[Stored data entries]

※

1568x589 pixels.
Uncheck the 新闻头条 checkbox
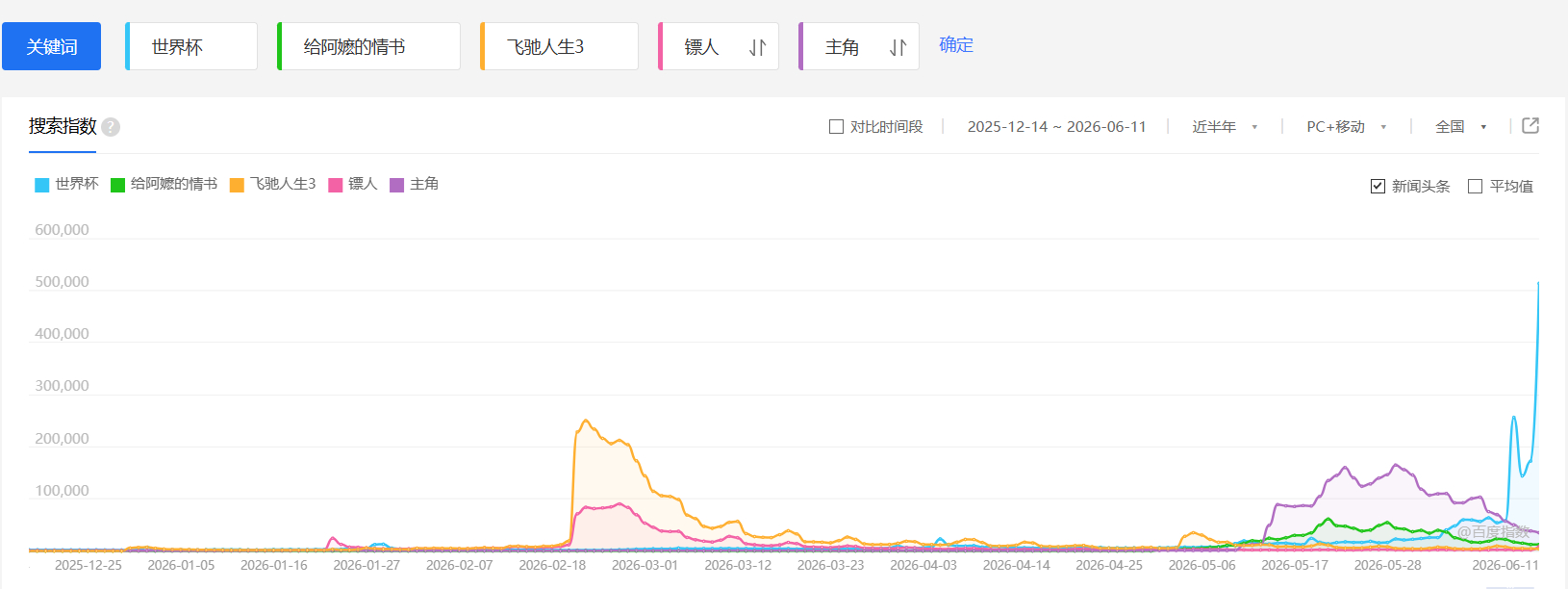pyautogui.click(x=1378, y=186)
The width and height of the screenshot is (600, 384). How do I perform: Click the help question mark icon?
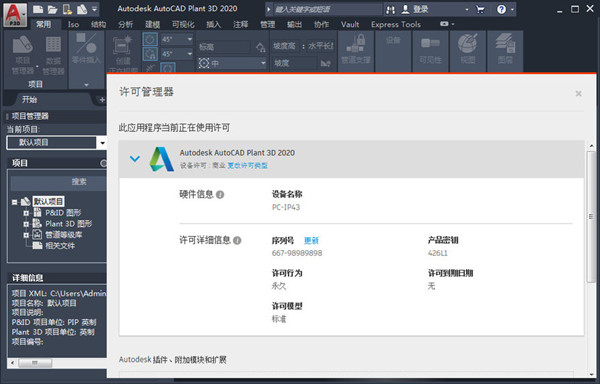pyautogui.click(x=501, y=10)
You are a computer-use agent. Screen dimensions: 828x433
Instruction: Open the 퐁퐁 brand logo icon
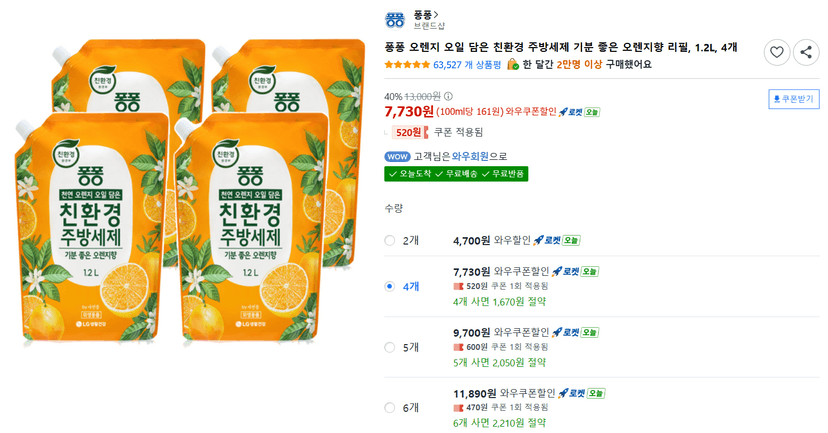click(x=395, y=20)
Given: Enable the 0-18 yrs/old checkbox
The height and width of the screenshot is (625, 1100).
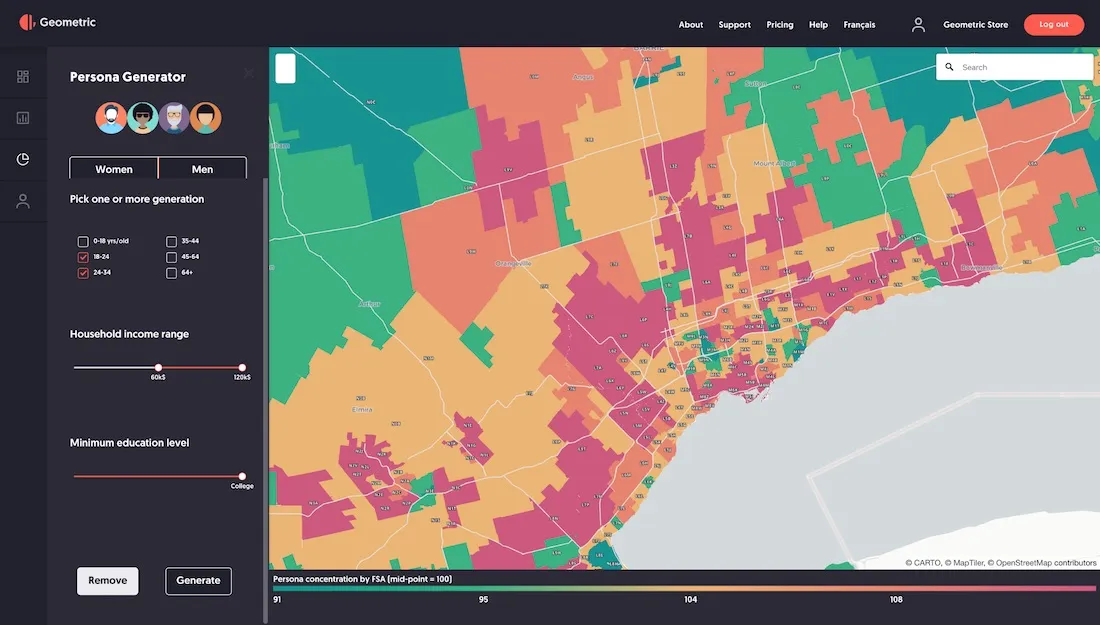Looking at the screenshot, I should pos(83,242).
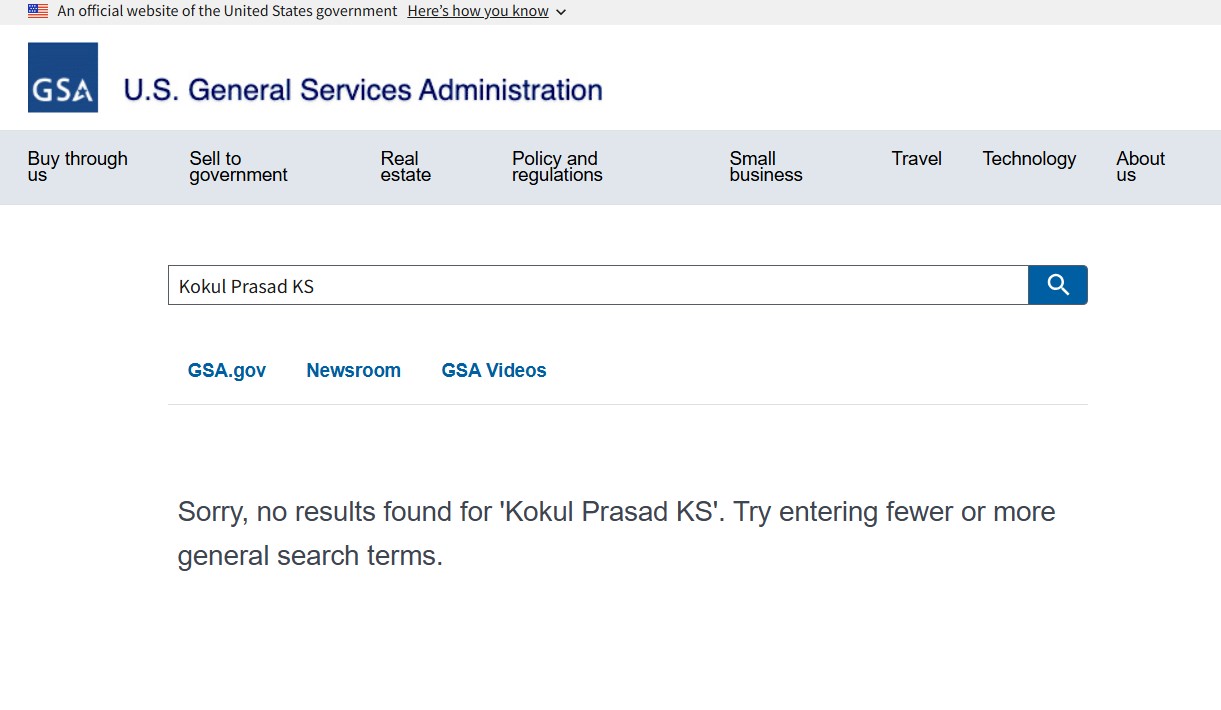Go to U.S. General Services Administration title

(x=362, y=90)
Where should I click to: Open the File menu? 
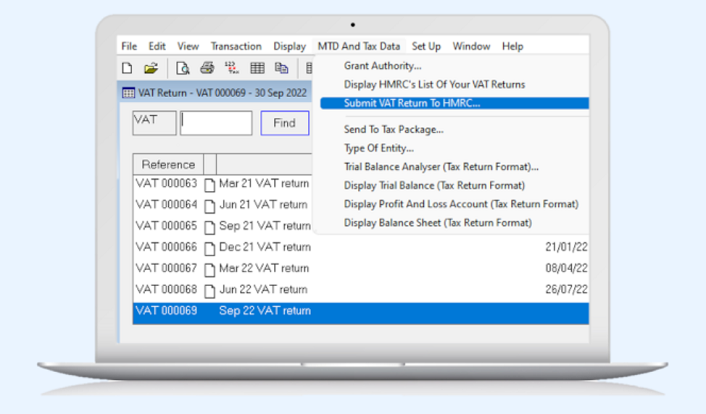pyautogui.click(x=129, y=46)
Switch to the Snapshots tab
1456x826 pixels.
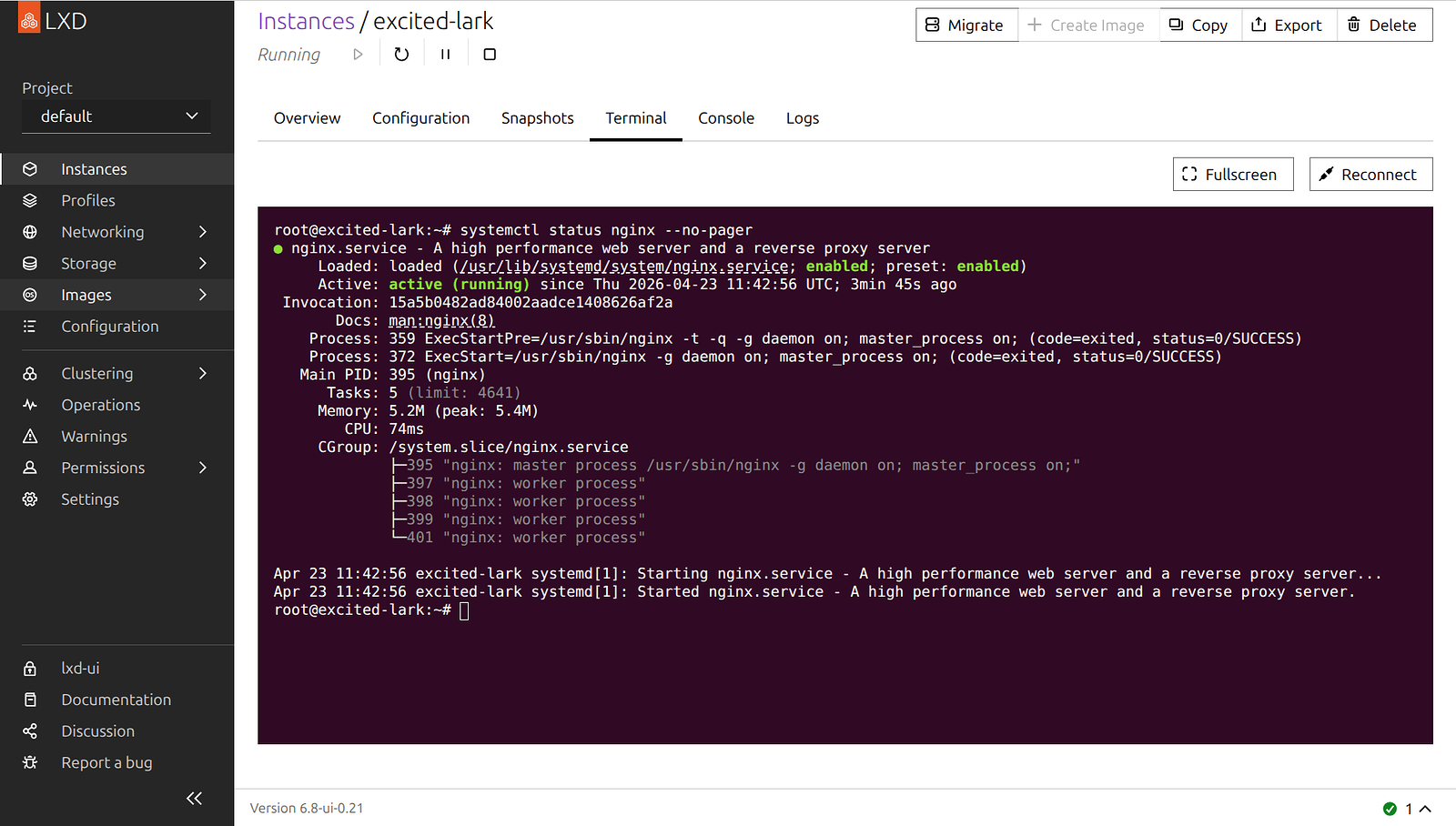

※

■ Your instructions:
With all pictures excluded, output exactly the lines from the one containing "Where should I click to: Open the File menu?" through the final line of the entries, inclusive.

■ Answer space:
Where should I click to: Open the File menu? 
pyautogui.click(x=129, y=46)
Switch to the Snapshots tab
1456x826 pixels.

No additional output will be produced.